Peter shows incredible boldness after this: standing up to religious authorities who wish to silence him. Peter is willing to endure beatings, imprisonment, and even a death sentence without slowing down. He visits people that had been "outsiders" to share the gospel despite the fact others would criticise him. In other words, he becomes a man of courageous action.

And then Paul recaps a story to us in Galatians 2. In this story, he says that Peter, who had been commanded by God to build relationships with outsiders, suddenly stopped having anything to do with those outsiders when some religious leaders showed up in Antioch. Paul had to call him out on it - that he was so worried what these religious leaders might think and say, Peter ignored what God had told him. It was cowardly. 

Peter, after being chosen by the Messiah, personally restored from an act of cowardice, and who had faced great persecution and seen God do great miracles through himself. Peter, to whom God spoke directly and gave Peter specific instructions - this Peter didn't want a little blowback from some religious leaders.

In my eyes, it's a shocking regression. And I'm so grateful.
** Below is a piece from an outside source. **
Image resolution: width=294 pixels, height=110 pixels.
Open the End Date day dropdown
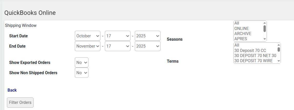pos(118,46)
Because I feel like my selfish streak can be just like this.

I'll really and truly ask God to work in me and through me, and when I'm really relying on Him, progress happens. He forgives me for my past screw ups and restores the part of my life which are all out of whack.

I watch God do incredible stuff in my life and in my family - providing for us and blessing us. And then I'll go right back to being a selfish jerk and want to karate chop myself in the neck for screwing up for the umpteenth time.
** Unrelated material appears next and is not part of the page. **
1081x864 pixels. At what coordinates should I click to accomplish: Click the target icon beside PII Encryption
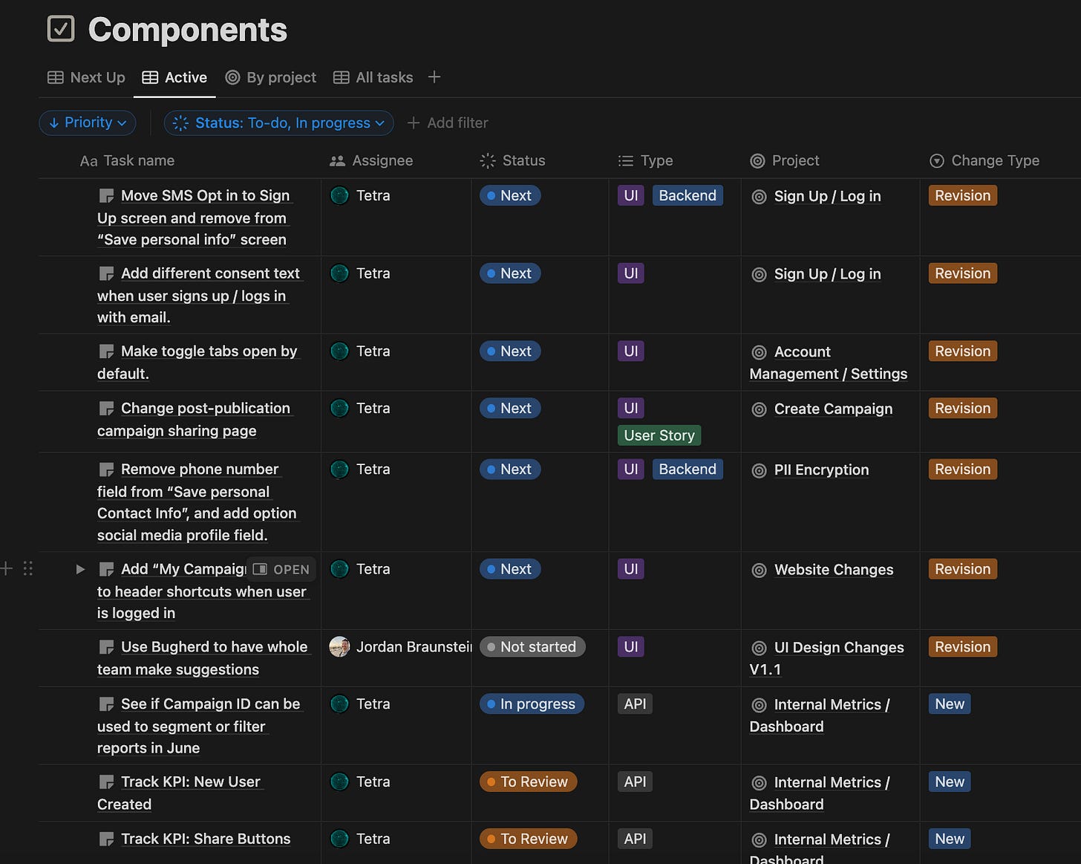(759, 470)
I take encouragement from Peter that this is a lifelong process. And that we all have predisposed areas of weakness or fault. Maybe you have no trouble being selfless, but you have your own rough edges which you desperately want God to sand down and finish.
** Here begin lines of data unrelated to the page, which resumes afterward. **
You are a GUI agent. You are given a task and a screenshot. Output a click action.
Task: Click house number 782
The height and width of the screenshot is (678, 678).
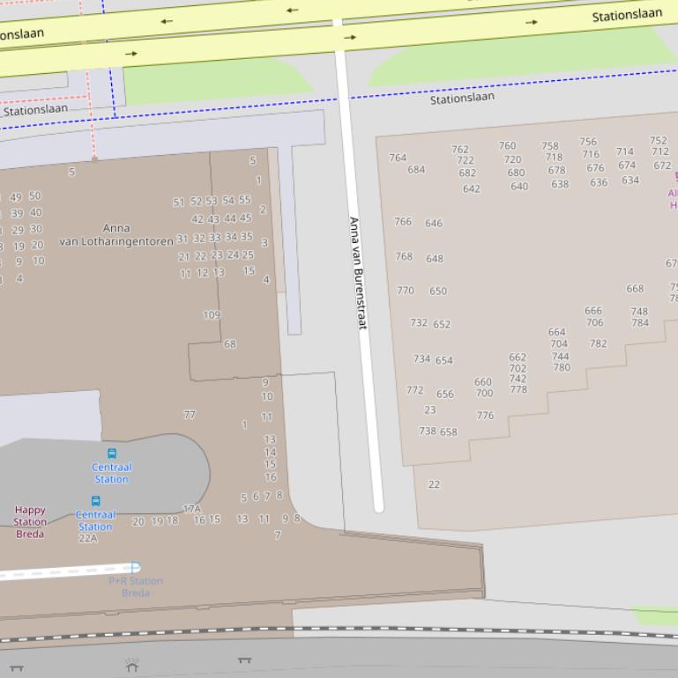click(x=598, y=343)
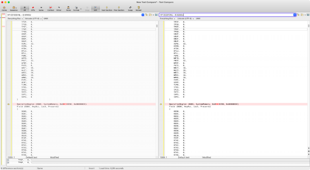Click the Format toolbar icon
This screenshot has height=170, width=310.
(x=76, y=9)
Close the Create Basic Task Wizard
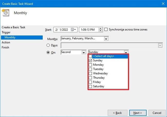 point(163,4)
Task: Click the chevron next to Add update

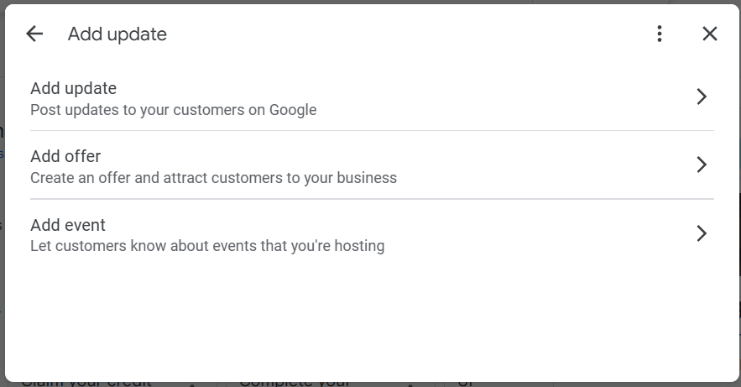Action: point(702,97)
I see this as a method God uses to keep us from becoming lazy.

In Judges 3, the scripture says that God left enemies in the land of Canaan to teach warfare to the children of the people who took the land in the first place. God could easily wipe out everyone, yet he knew doing so would cause the new inhabitants (his chosen people), to slide into a contentment which would end up harming them.

Paul spoke of a thorn in his flesh which kept him humble - telling me that pride was likely Paul's version of my selfishness and Peter's cowardice.

So when you find yourself still fighting with some issue that's been hanging onto you for years and years even though you've been earnestly and diligently following God, be grateful. It's there so that we will actually continue to grow, rather than being a sign of a lack of growth.

It reminds is when we're drifting away from relying of Jesus.

I have found that when everything is going well, I tend to put my life on cruise control. And when I'm on cruise control, I always drift away from Jesus, not closer to him. So when I start seeing selfish tendencies, I know that I need to turn cruise control off and get back to putting in the effort necessary to see good results.

I need to take regular walks late in the evening to pray. I need to take a moment to remember by need to depend on the Holy Spirit in the morning. I need to recall that when I set foot in my house after a long day at work, I'm not supposed to give out leftovers, but rather the best of what I have to offer in life.

I don't know exactly what you need to do when you see your "red flag" going up, but when it does, don't condemn yourself. Give thanks to God and do the things which help you grow closer to Jesus.